Brief A = Can you retype the mapper visualization parameter text below in full, word for word?

Generate a visualization of the simplicial complex mapper output. Turns the complex dictionary into a HTML/D3.js visualization

Parameters:
  • graph (dict) – Simplicial complex output from the map method.
  • color_function (list or 1d array) – A 1d vector with length equal to number of data points used to build Mapper. Each value should correspond to a value for each data point and color of node is computed as the average value for members in a node.
  • path_html (String) – file name for outputing the resulting html.
  • custom_meta (dict) – Render (key, value) in the Mapper Summary pane.
  • custom_tooltip (list or array like) – Value to display for each entry in the node. The cluster data pane will display entry for all values in the node. Default is index of data.
  • save_file (bool, default is True) – Save file to path_html.
  • X (numpy arraylike) – If supplied, compute statistics information about the original data source with respect to each node.
  • X_names (list of strings) – Names of each variable in X to be displayed. If None, then display names by index.
  • lens (numpy arraylike) – If supplied, compute statistics of each node based on the projection/lens
  • lens_name (list of strings) – Names of each variable in lens to be displayed. In None, then display names by index.

Records from a dataset
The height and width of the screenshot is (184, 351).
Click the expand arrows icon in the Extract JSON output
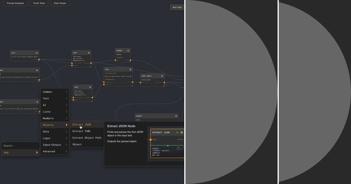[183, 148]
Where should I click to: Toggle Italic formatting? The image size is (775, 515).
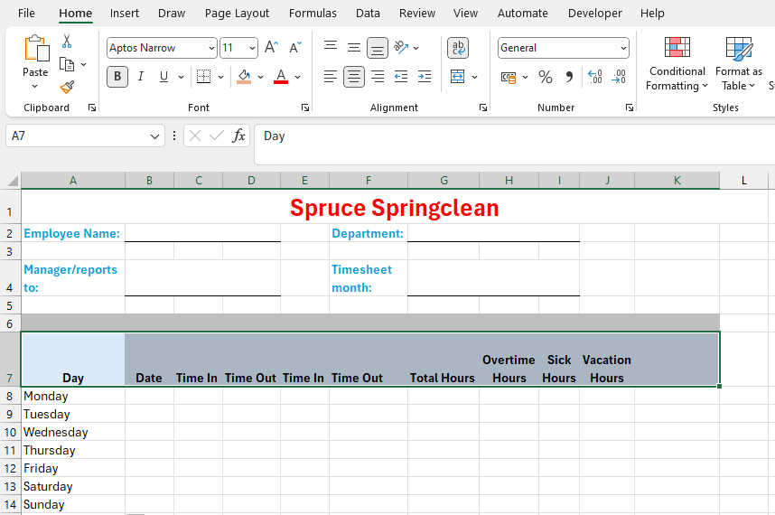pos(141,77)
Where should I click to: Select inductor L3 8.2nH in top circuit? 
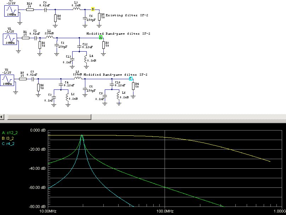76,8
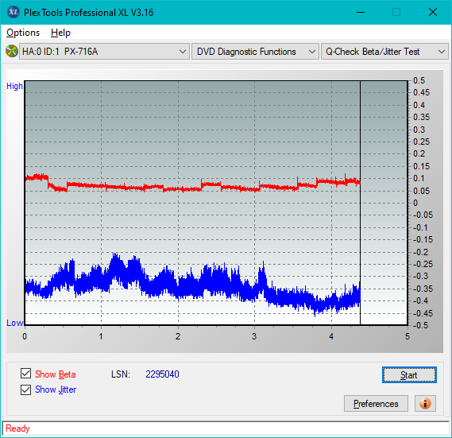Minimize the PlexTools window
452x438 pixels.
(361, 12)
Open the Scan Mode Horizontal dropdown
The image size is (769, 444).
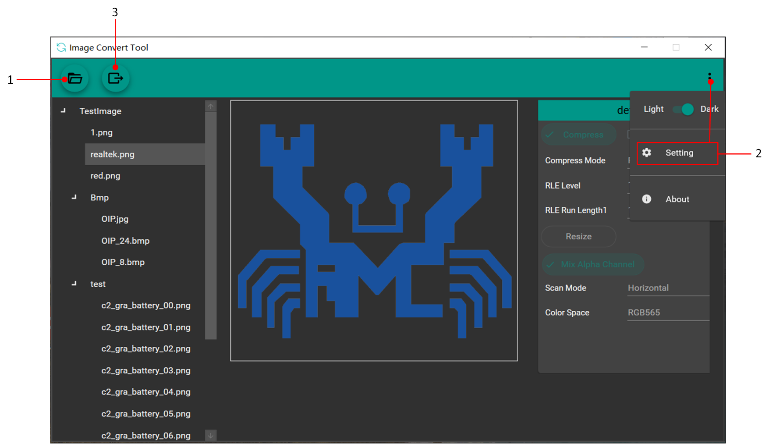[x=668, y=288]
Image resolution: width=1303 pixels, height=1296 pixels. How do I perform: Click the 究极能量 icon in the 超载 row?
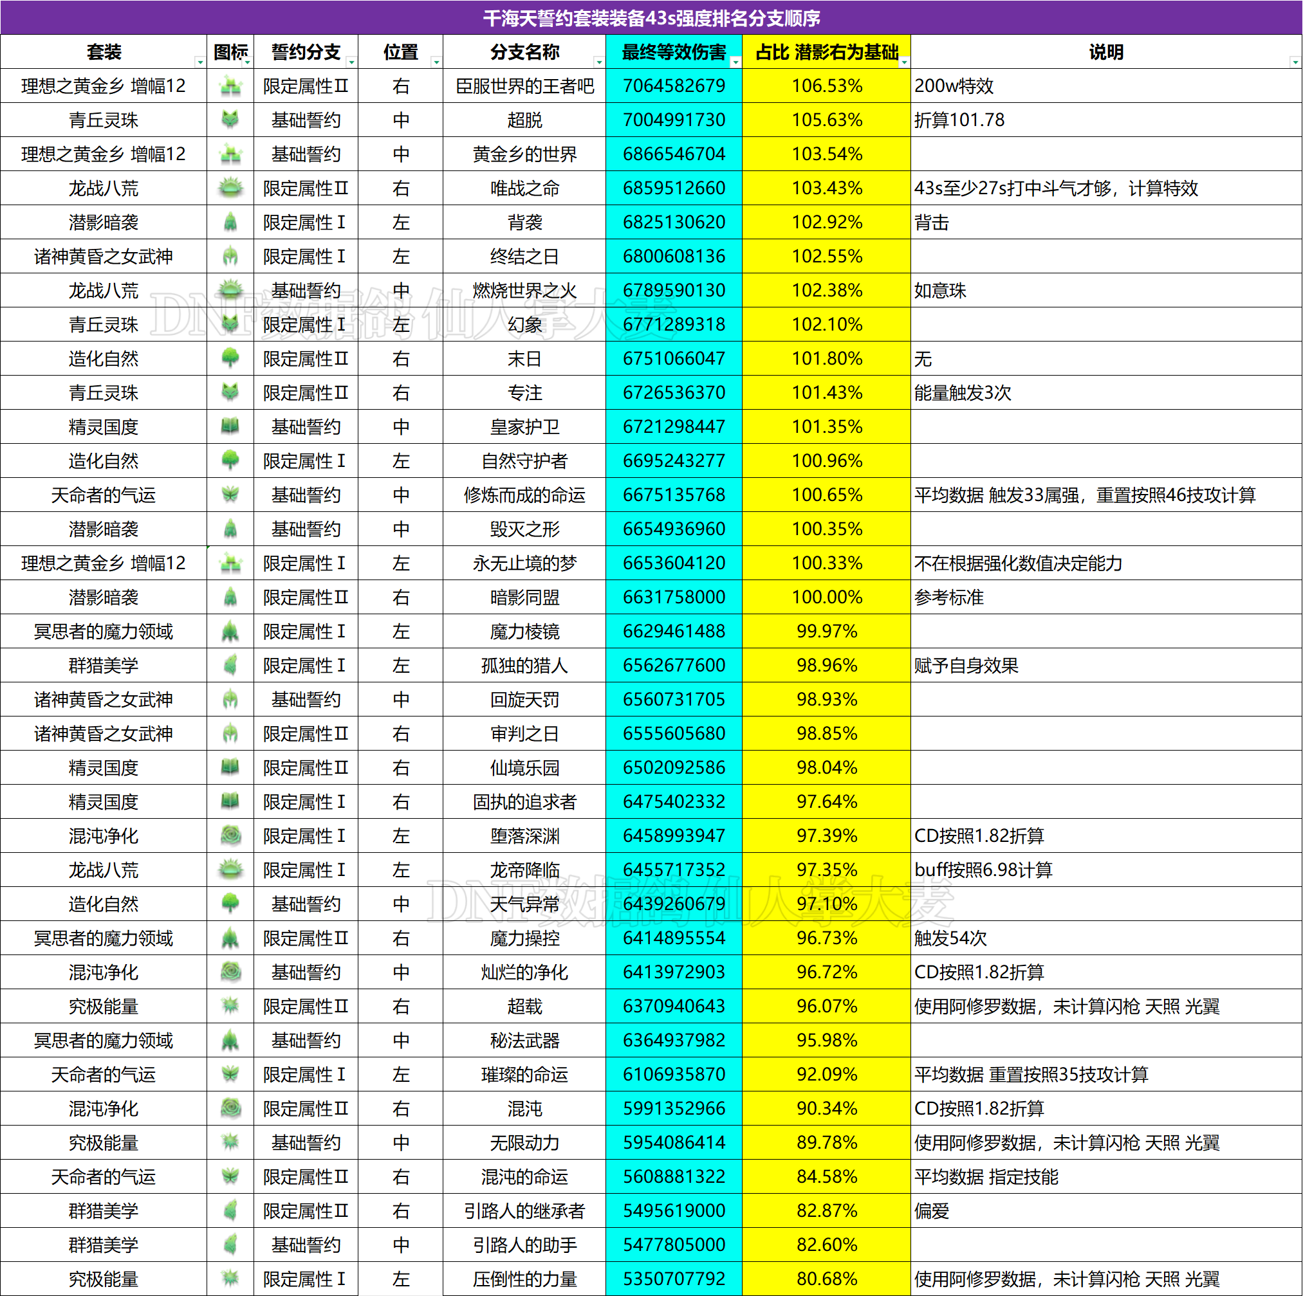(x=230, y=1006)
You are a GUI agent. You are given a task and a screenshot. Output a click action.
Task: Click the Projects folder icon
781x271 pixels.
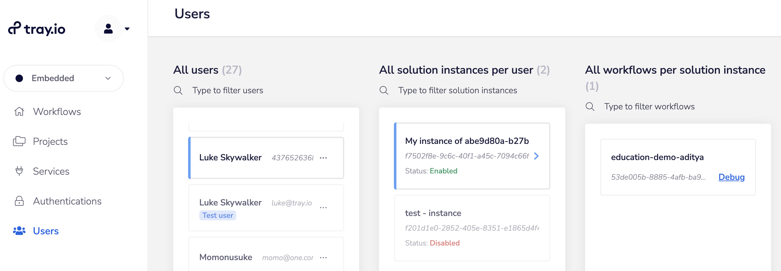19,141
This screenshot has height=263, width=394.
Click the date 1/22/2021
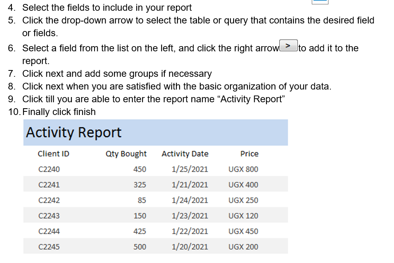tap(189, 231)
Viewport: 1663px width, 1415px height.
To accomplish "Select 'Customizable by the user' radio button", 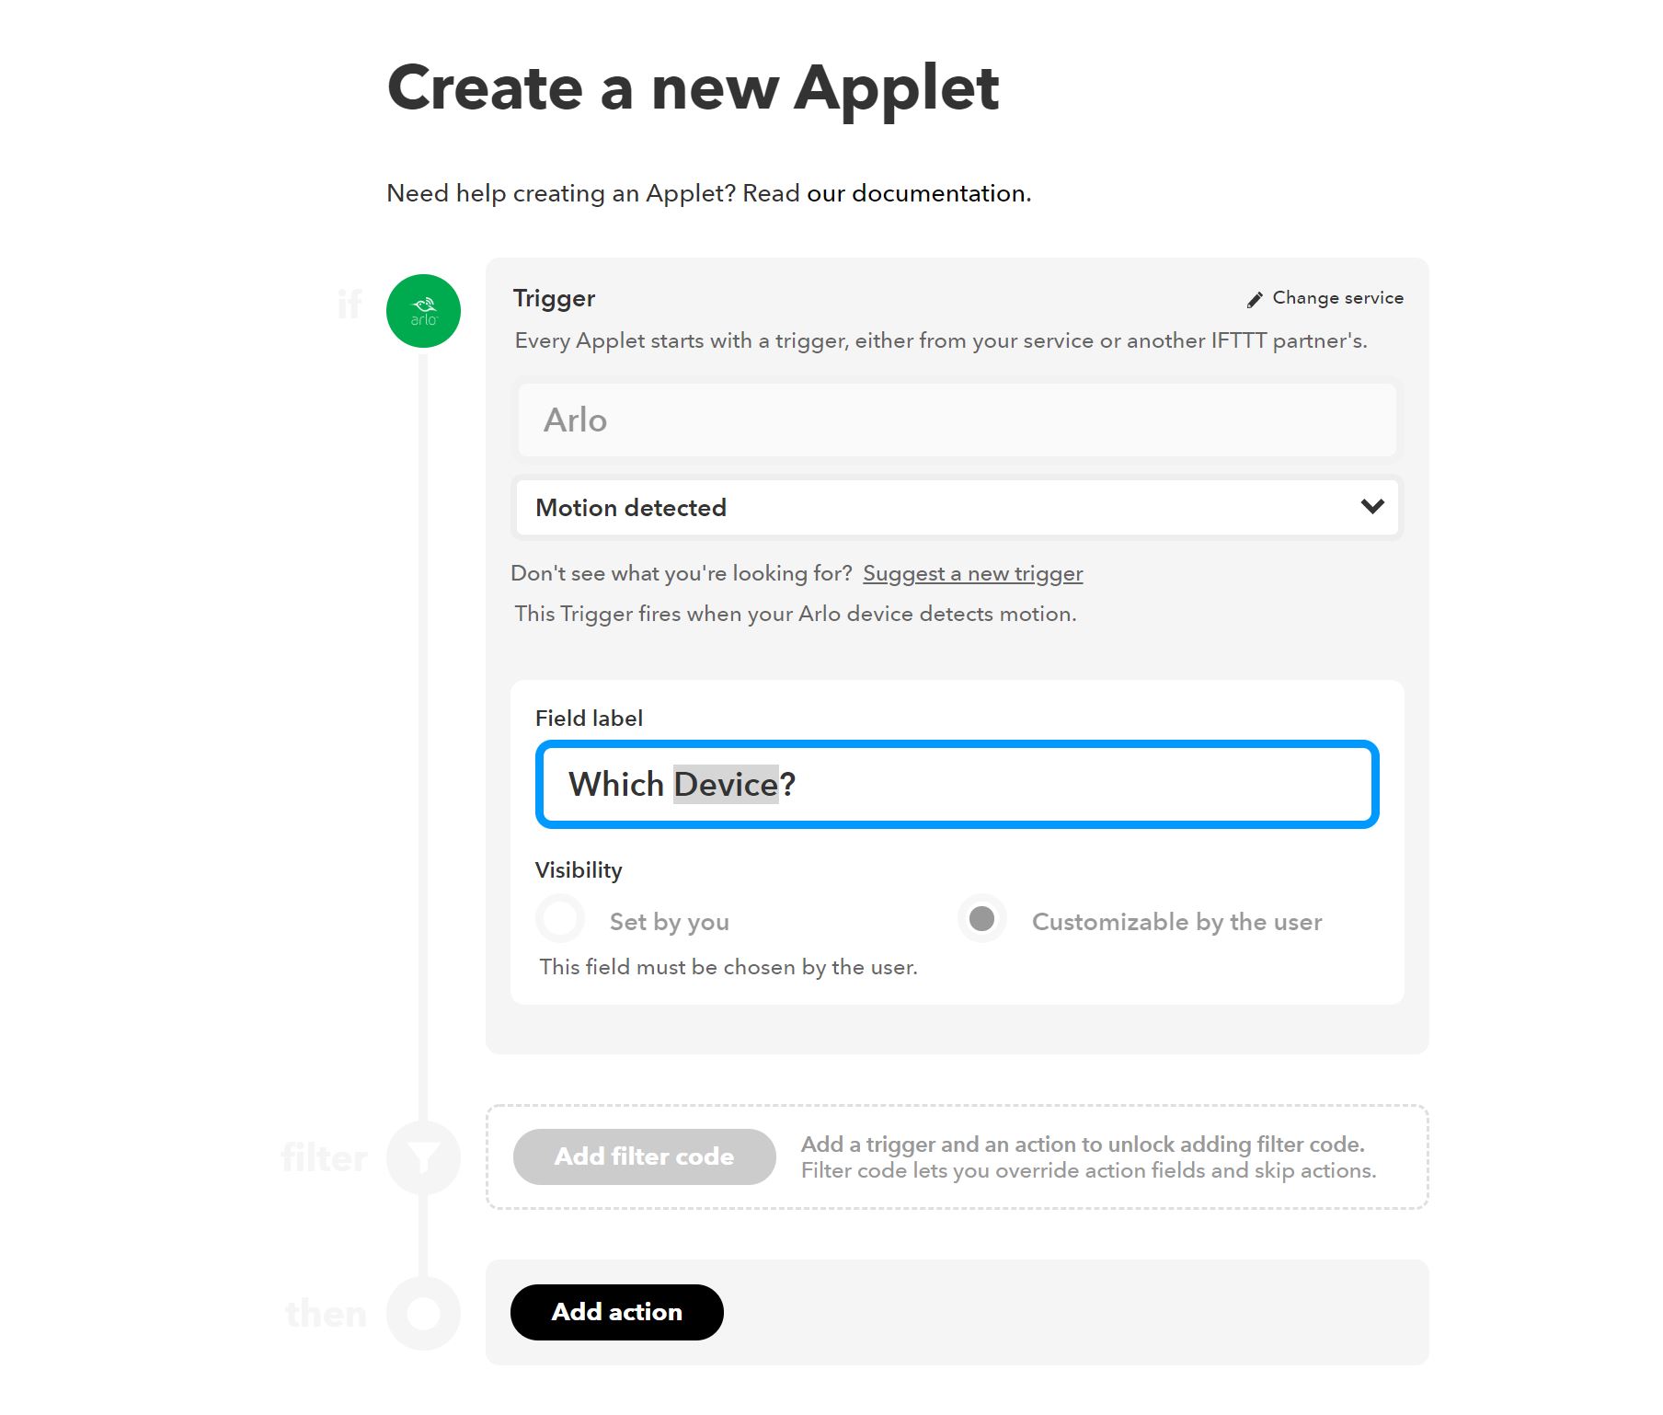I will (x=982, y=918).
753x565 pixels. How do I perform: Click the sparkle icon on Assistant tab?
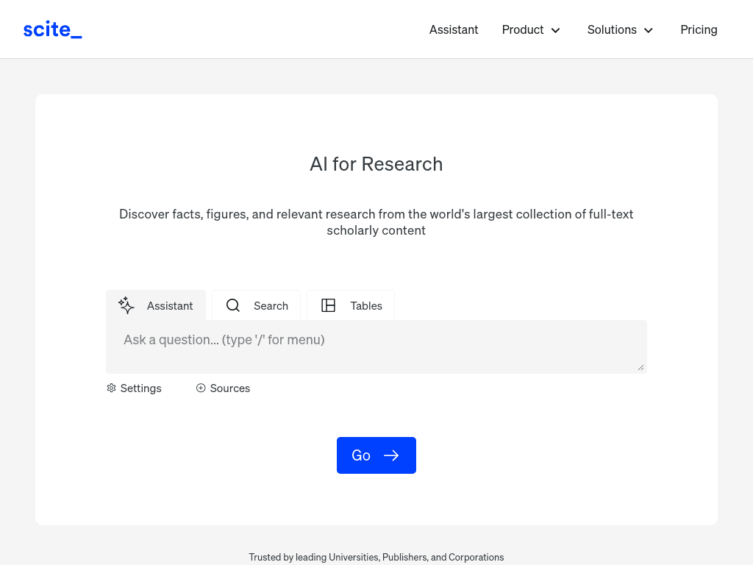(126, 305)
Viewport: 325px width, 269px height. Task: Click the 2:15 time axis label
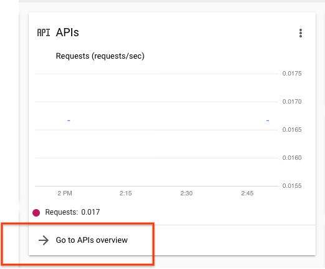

Brief B = Could you echo the part of the listing above that opens with the line containing "Where should I click to: Select" and closes with the line containing "tap(189, 231)", leaving the pictures out of your answer?

Worked solution A =
Generate a visualization of the simplicial complex mapper output. Turns the complex dictionary into a HTML/D3.js visualization

Parameters:
  • graph (dict) – Simplicial complex output from the map method.
  • color_function (list or 1d array) – A 1d vector with length equal to number of data points used to build Mapper. Each value should correspond to a value for each data point and color of node is computed as the average value for members in a node.
  • path_html (String) – file name for outputing the resulting html.
  • custom_meta (dict) – Render (key, value) in the Mapper Summary pane.
  • custom_tooltip (list or array like) – Value to display for each entry in the node. The cluster data pane will display entry for all values in the node. Default is index of data.
  • save_file (bool, default is True) – Save file to path_html.
  • X (numpy arraylike) – If supplied, compute statistics information about the original data source with respect to each node.
  • X_names (list of strings) – Names of each variable in X to be displayed. If None, then display names by index.
  • lens (numpy arraylike) – If supplied, compute statistics of each node based on the projection/lens
  • lens_name (list of strings) – Names of each variable in lens to be displayed. In None, then display names by index.

Worked solution B =
Where should I click to: Select inductor L3 8.2nH in top circuit? 
76,8
Minimize the PlexTools window
452x438 pixels.
(361, 12)
Open the Scan Mode Horizontal dropdown
The image size is (769, 444).
[x=668, y=288]
Image resolution: width=1303 pixels, height=1296 pixels. How do I perform: Click the 究极能量 icon in the 超载 row?
(x=230, y=1006)
You are a GUI agent. You are given a task and a screenshot. Output a click action.
Task: Click the Projects folder icon
781x271 pixels.
19,141
This screenshot has height=263, width=394.
Click the date 1/22/2021
tap(189, 231)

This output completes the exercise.